> [SOURCE EXTRACT]
◇ ◇ ◇ ◇
The tragedy of Alpatacal occurred on 7 July 1927 in Mendoza Province, Argentina, when a train full of passengers, mostly cadets from the Military School of Chile, crashed with another one waiting at the small train station of Alpatacal (the event was referred to afterward as the "Cadets of Chile").

== Details ==

Thirty people were killed and more than 30 were injured. The accident was one of the biggest tragedies in the military history of Chile during peacetime, with 12 Chilean military dead, and also causing the death of 16 Argentinian train workers. The Chilean military were on their way to Buenos Aires to participate in celebrations of the Independence of Argentina and the birthday of President Bartolomé Mitre.

Despite the situation, the survivors arrived in Buenos Aires and participated in the celebrations, due to the order of General Bartolomé Guillermo Blanche Espejo to comply with the invitation of the Argentinian government.
◇ ◇ ◇ ◇
> [MATERIAL PROVIDED]
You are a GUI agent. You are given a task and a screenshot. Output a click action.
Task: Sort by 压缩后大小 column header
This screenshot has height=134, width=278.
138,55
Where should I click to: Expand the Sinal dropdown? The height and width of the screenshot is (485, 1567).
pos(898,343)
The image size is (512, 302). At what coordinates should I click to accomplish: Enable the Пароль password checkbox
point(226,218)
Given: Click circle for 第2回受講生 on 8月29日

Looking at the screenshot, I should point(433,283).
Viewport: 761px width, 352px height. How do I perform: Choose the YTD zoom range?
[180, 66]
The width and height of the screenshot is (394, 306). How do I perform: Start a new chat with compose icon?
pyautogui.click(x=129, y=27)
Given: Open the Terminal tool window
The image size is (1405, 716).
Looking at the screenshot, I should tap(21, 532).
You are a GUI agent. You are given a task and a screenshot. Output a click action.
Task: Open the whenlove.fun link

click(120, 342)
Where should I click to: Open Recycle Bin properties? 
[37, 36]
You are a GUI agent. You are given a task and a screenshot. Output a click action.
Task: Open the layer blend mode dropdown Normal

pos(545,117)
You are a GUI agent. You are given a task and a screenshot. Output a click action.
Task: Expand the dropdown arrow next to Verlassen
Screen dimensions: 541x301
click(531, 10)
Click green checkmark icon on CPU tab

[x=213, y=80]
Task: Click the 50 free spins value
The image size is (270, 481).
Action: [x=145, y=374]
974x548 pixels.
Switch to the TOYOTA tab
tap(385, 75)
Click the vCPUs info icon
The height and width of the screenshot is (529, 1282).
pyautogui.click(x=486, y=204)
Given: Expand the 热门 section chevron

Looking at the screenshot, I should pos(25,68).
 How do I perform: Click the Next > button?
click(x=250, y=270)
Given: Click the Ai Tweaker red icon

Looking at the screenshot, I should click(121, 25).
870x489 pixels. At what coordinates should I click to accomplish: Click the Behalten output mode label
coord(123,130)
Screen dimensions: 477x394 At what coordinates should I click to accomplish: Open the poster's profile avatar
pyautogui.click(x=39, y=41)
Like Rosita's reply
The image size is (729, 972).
◇ ◇ ◇ ◇
> [TASK LIST]
a – Answer these questions about the Alpatacal train disaster text, one per line:
(i) On what date and in which province did the crash happen?
(ii) Which school did most of the passengers on the train come from?
(iii) Who ordered the survivors to comply with the Argentinian government's invitation?
b – Write the next part of the Alpatacal train disaster text, starting after its last sentence.

> [PER-TASK OUTPUTS]
a –
(i) 7 July 1927, in Mendoza Province, Argentina.
(ii) The Military School of Chile.
(iii) General Bartolomé Guillermo Blanche Espejo.

b –
Many tributes were paid to the victims, both in Argentina and Chile. A street in Liniers neighborhood was named "Alpatacal" and in the military school of Santiago there is a memorial paying tribute to the dead cadets; it is a place used in ceremonies to give out honors to cadets for outstanding action in service. It is also a place to commemorate the relations between Argentina and Chile.

A sculpture in bronze by Argentine artist Alberto Lagos representing the union of Argentina and Chile was installed at the crash site. The sculpture was stolen in 2006.